DNA gyrase-mediated natural resistance to fluoroquinolones in Ehrlichia spp

Abstract

Fluoroquinolone susceptibility heterogeneity between various Ehrlichia species has been previously demonstrated. In gram-negative bacteria, resistance to fluoroquinolones most often corresponds to specific amino acid variations in a portion of the protein sequence of the A subunit of DNA gyrase (GyrA), referred to as the quinolone resistance-determining region (QRDR). We suspected a similar mechanism to be responsible for natural resistance in some Ehrlichia species. To verify this hypothesis, we sequenced the entire gyrA gene of the quinolone-susceptible species Ehrlichia sennetsu and designed specific primers to amplify and sequence the QRDR of four other Ehrlichia species as well as the closely related species Cowdria ruminantium. We identified in the fluoroquinolone-resistant species Ehrlichia chaffeensis and Ehrlichia canis a specific GyrA QRDR amino acid sequence, also present in C. ruminantium (whose susceptibility to fluoroquinolones remains unknown). These three species belong to a single phylogenetic cluster referred to as the E. canis genogroup. A different GyrA QRDR pattern, shared by the Ehrlichia species representatives of the E. sennetsu and Ehrlichia phagocytophila genogroups, was identified. Three of the four species tested are known to be susceptible to fluoroquinolones.
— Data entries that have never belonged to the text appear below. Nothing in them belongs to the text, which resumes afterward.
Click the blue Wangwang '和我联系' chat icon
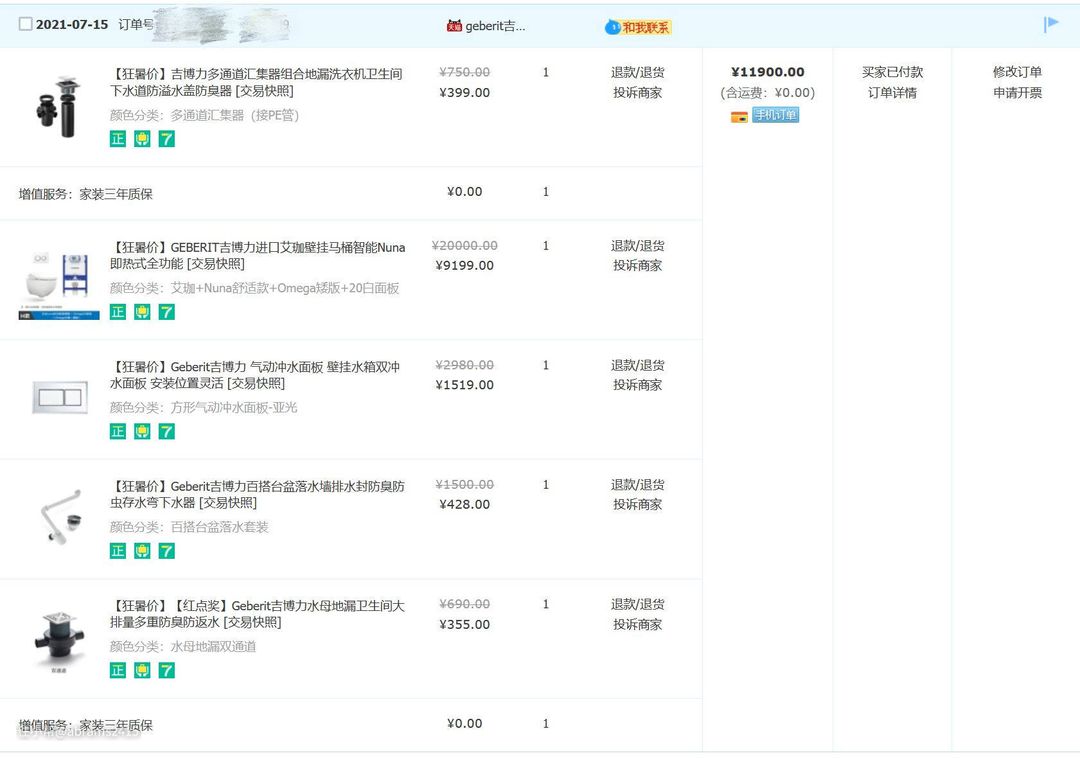 (638, 27)
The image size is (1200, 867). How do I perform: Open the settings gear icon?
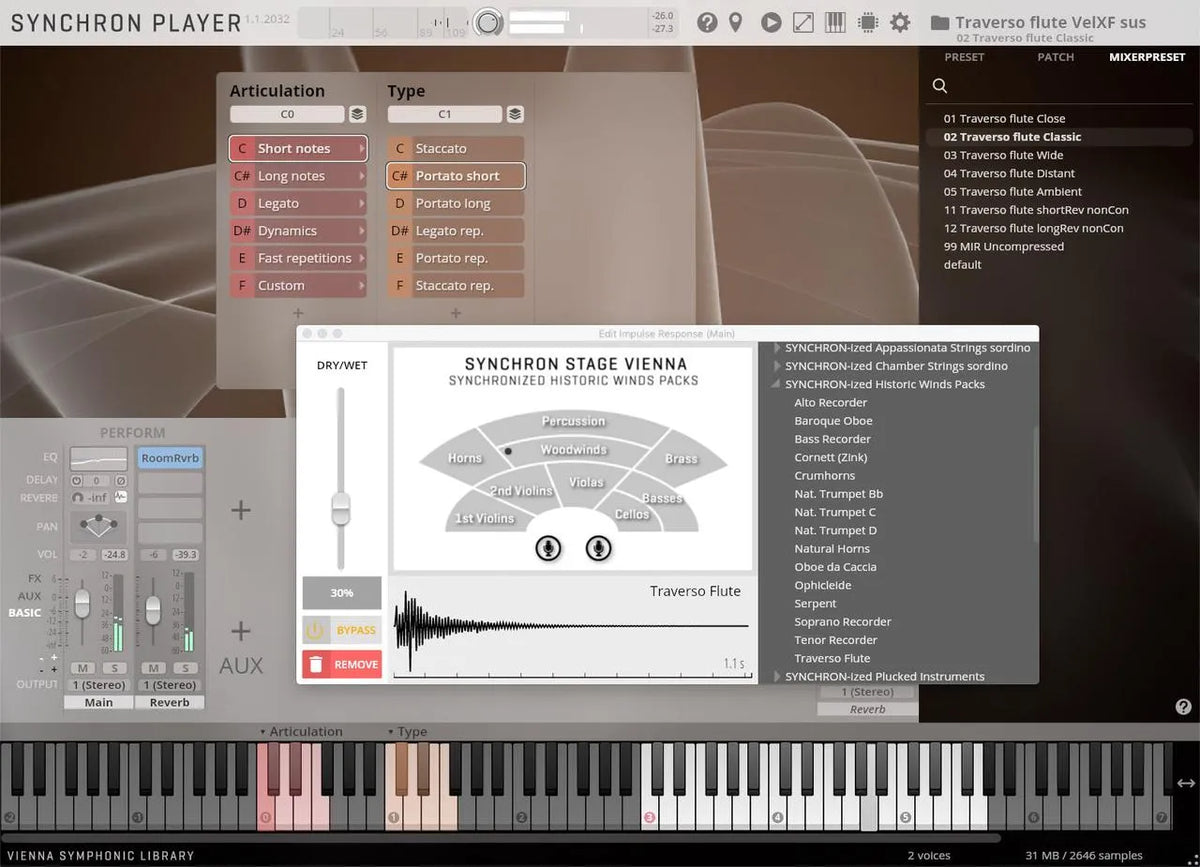click(x=900, y=22)
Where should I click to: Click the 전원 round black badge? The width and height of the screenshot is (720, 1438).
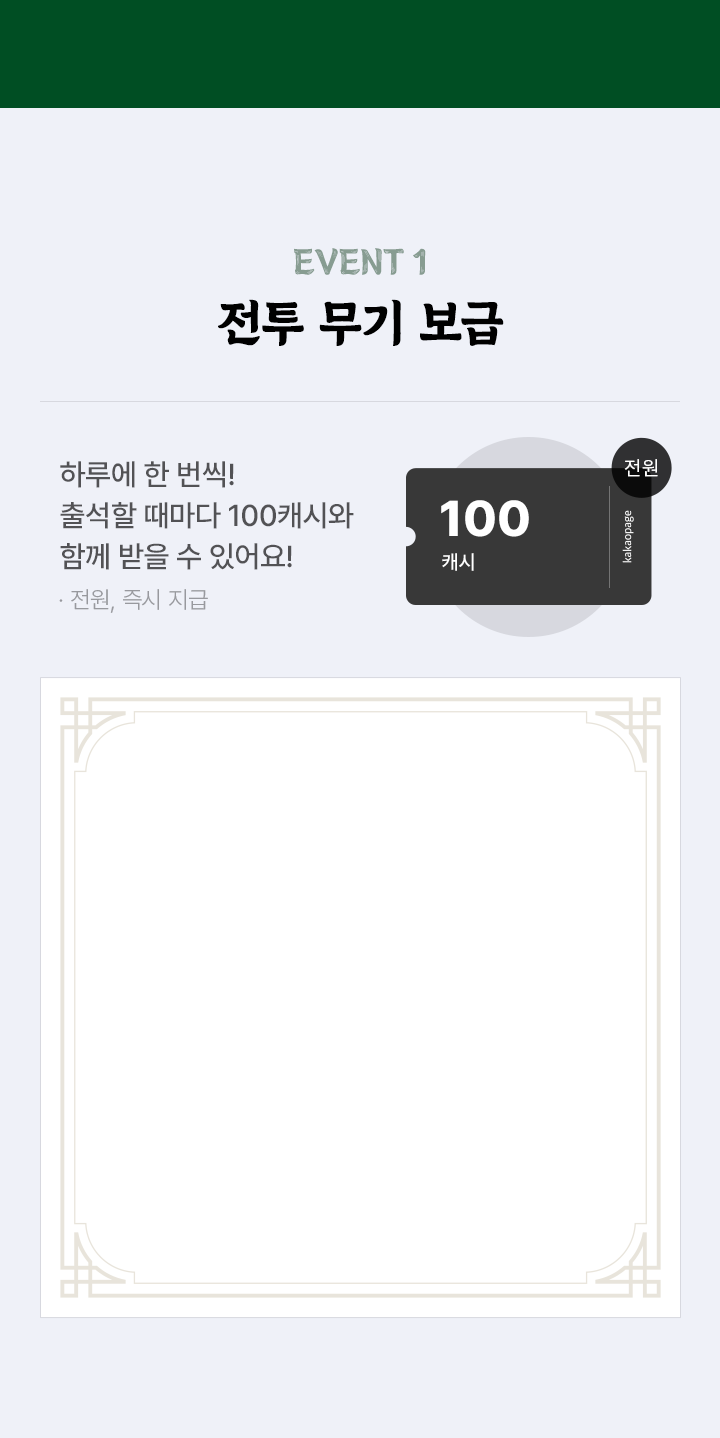pos(641,467)
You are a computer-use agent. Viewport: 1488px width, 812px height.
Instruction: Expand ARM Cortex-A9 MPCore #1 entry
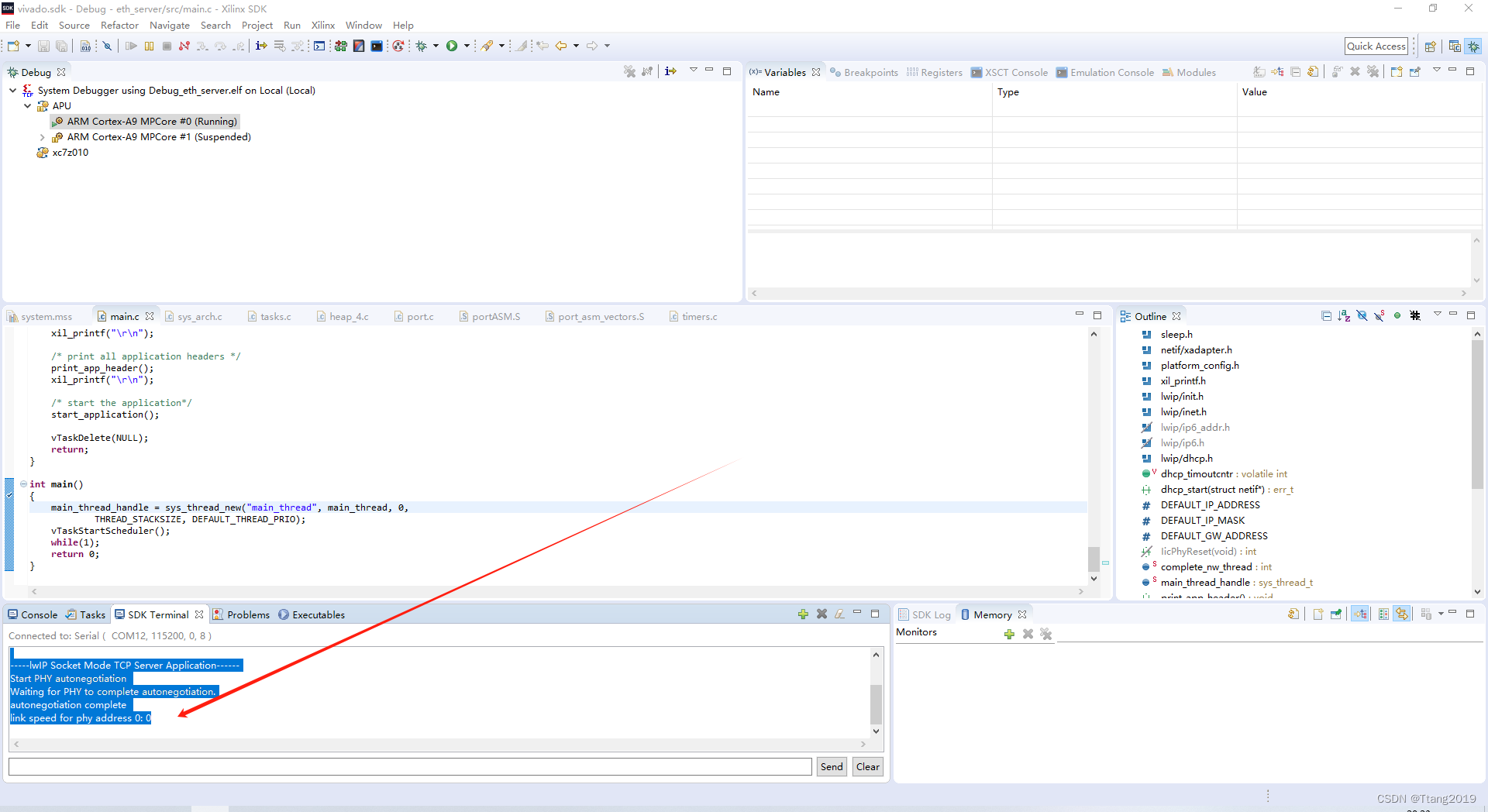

A serine residue in position 83 (Escherichia coli numbering) in the susceptible species is replaced by an alanine residue in fluoroquinolone-resistant species. These results are consistent with the current knowledge on fluoroquinolone resistance in other gram-negative bacteria. They are indicative of a natural gyrase-mediated resistance to fluoroquinolones in the E. canis genogroup.

FIG. 1

DNA and amino acid sequences of E. sennetsu gyrA. The putative −10 and −35 promoter regions, the putative ribosome binding sites, the ATG start codon, the HPHGD conserved motif, and the active-site tyrosine residue (Y118) are underlined.

FIG. 2

DNA sequence alignment of the QRDR of the six Ehrlichia species studied.

FIG. 3

Alignment of the putative amino acid sequences of the QRDR of the six Ehrlichia species studied, as well as E. coli GyrA and ParC and R. prowazekii GyrA.

FIG. 4

Stereoview of a ribbon diagram of the E. coli DNA gyrase A subunit (protein database accession code 1AB4). The blue arrows represent beta strands, the red ribbons represent alpha helices, and turns and loops are yellow. Residues involved in mutations associated with resistance phenotype (S83, A84, and D87) and the tyrosine residue (Y122) are marked on the picture. The figure was prepared using TURBO-FRODO (25).

FIG. 5

Phylogenetic tree based on 16S rRNA gene sequences, and correlation between quinolone susceptibility and gyrA sequences in studied Ehrlichia species. S, susceptible (MIC ≤ 2 μg/ml); R, resistant (MIC > 2 μg/ml).